Bayu mengatakan, setelah tahu gelembung gas muncul di sumur YYA-1 pada 12 Juli, PHE langsung mengaktifkan OSCT. “Hari itu juga kami memobilisasi peralatan untuk mem-backup karena mereka wajib mempunyai peralatan penanggulangan tumpahan minyak sendiri,” kata Bayu saat ditemui di kantor pusat perusahaannya di Kwitang, Jakarta Pusat, Jumat, 26 Juli lalu. “Kami langsung menjalankan program trajectory model untuk mengetahui arah pergerakan tumpahan minyak pada waktu itu.”
Warga mengumpulkan tumpahan minyak di pesisir pantai Desa Cemarajaya, Karawang, Jawa Barat, 1 Agustus 2019./TEMPO / Hilman Fathurrahman W
Direktur Utama PT Pertamina Nicke Widyawati mengatakan perusahaannya masih berupaya mengambil seluruh minyak yang mengambang di laut agar tidak mengalir ke darat. Untuk itu, perusahaannya telah memasang lima unit perintang minyak (static oil boom) sepanjang 2.450 meter. Setelah dapat dikurung, minyak akan disedot dengan skimmer. Bayu menyebutkan pihaknya menurunkan dua unit giant octopus skimmer yang mampu mengambil minyak 400 ton per jam.
Memiliki rencana kontingensi tumpahan minyak dan bekerja sama dengan kontraktor bonafide ternyata tidak cukup bagi Pertamina untuk mencegah tumpahan minyak mencapai pesisir. Pertamina pun mempekerjakan para nelayan untuk mengambil tumpahan minyak di laut dan menyapunya dari pantai-pantai. Nicke mengatakan perusahaannya memberikan kompensasi Rp 500 ribu per hari kepada nelayan untuk membersihkan pek di laut dan di darat.
Jatam dan Koalisi Rakyat untuk Keadilan Perikanan mengkritik keras mobilisasi masyarakat ini. “Di Desa Cemarajaya, kami menyaksikan para nelayan bekerja mengumpulkan pek tanpa dibekali perlengkapan keamanan dan keselamatan,” ujar Merah sembari memperlihatkan video nelayan yang tengah menangguk minyak dari perahu tradisional menggunakan galah berjaring tanpa masker dan sarung tangan.

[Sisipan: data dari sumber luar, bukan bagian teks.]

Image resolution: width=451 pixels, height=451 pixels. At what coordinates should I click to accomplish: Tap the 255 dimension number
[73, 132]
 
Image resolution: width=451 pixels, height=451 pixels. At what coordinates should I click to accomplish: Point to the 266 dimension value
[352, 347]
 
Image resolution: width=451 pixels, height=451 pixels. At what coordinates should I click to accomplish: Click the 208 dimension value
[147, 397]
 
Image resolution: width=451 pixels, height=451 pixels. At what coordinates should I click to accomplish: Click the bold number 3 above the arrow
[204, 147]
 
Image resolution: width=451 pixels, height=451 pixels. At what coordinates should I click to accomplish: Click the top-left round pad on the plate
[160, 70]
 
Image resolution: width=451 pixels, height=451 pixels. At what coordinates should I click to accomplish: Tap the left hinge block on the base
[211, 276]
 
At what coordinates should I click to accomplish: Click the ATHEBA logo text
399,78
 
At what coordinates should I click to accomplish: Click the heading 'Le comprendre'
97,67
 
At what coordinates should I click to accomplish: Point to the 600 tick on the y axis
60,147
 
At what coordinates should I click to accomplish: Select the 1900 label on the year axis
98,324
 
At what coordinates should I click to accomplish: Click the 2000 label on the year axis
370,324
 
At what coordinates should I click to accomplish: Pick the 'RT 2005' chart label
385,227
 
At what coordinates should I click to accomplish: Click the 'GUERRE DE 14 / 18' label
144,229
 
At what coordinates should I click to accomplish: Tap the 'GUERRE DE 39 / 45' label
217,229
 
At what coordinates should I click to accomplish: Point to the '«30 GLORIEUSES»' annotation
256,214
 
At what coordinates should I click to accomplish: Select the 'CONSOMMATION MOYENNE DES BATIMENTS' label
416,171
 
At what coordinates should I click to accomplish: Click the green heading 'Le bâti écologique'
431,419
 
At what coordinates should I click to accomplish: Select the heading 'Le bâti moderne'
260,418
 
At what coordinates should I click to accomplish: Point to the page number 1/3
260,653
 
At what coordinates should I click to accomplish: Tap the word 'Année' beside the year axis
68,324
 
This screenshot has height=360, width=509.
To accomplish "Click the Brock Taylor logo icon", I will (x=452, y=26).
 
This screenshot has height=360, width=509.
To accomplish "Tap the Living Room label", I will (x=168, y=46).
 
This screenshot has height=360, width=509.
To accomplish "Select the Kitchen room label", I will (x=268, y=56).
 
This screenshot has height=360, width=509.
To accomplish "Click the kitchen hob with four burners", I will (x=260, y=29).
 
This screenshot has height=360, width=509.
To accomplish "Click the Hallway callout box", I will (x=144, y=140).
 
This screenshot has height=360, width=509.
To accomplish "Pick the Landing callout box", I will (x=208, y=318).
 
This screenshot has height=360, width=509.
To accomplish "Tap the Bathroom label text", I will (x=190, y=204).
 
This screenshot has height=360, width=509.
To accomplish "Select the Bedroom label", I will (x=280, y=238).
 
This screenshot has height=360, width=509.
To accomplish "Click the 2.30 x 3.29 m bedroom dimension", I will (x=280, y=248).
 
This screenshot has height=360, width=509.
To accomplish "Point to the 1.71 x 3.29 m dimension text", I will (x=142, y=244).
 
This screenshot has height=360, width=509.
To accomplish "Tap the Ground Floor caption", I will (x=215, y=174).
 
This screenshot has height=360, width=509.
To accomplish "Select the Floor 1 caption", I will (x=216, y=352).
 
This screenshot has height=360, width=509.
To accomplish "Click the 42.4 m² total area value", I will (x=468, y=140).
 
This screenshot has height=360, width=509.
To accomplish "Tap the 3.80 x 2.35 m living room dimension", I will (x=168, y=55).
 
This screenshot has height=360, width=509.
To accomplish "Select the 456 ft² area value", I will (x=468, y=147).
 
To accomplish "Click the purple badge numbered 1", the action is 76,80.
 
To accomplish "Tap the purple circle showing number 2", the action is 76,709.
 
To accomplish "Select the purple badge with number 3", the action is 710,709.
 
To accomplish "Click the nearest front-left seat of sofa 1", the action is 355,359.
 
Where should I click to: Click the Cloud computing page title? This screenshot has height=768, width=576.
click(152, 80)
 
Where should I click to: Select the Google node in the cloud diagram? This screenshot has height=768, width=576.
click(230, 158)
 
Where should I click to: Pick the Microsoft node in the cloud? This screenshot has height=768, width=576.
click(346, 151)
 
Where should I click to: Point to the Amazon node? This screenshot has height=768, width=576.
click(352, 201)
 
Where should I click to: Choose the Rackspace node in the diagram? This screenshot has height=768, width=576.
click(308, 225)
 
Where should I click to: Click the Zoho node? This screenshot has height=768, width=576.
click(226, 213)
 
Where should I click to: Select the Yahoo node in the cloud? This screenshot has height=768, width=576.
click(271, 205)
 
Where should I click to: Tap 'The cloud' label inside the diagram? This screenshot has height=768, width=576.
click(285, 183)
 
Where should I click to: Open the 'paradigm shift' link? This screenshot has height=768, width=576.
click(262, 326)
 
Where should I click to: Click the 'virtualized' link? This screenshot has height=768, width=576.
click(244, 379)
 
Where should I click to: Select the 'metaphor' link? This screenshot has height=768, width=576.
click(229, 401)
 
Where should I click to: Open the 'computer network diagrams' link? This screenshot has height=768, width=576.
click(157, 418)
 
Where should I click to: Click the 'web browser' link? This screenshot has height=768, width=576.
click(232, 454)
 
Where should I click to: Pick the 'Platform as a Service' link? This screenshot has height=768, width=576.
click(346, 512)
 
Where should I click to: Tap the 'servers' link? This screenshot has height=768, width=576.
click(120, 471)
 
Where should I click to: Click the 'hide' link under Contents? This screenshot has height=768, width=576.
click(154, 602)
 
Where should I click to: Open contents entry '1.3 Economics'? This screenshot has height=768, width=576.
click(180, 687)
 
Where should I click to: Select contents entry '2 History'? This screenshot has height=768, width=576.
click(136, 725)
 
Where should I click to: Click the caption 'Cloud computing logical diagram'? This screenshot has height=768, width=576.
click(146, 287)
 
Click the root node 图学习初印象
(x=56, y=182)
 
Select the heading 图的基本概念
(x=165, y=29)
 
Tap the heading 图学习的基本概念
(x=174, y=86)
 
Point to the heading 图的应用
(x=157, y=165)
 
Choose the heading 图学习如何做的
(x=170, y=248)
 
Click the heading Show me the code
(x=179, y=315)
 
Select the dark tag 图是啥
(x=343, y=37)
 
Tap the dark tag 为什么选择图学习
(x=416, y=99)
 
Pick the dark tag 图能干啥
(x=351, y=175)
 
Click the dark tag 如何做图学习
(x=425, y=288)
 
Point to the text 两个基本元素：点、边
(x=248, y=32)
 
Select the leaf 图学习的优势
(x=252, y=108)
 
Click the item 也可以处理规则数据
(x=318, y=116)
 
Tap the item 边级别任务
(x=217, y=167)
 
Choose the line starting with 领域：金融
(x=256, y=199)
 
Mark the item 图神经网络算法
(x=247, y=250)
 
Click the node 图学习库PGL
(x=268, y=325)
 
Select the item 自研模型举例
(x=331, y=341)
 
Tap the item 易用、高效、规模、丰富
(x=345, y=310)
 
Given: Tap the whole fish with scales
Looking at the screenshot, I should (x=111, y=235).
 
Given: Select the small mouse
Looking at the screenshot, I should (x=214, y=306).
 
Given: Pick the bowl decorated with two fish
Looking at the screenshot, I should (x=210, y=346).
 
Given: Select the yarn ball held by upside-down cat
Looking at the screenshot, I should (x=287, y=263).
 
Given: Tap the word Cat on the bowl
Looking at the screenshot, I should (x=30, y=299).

Vice President Corporate Secretary Pertamina Fajriyah Usman saat dimintai konfirmasi mengenai mobilisasi masyarakat dalam pelenyapan tumpahan minyak mengungkapkan, hal itu merupakan bentuk tanggung jawab perusahaannya sesuai dengan Pasal 2 ayat 3 Peraturan Presiden tentang Penanggulangan Keadaan Darurat Tumpahan Minyak di Laut. “ONWJ sebagai operator kegiatan pengusahaan minyak lepas pantai wajib menanggulangi sesegera mungkin keadaan darurat tumpahan minyak,” ujar Fajriyah melalui pesan WhatsApp kepada Tempo, Senin, 29 Juli lalu.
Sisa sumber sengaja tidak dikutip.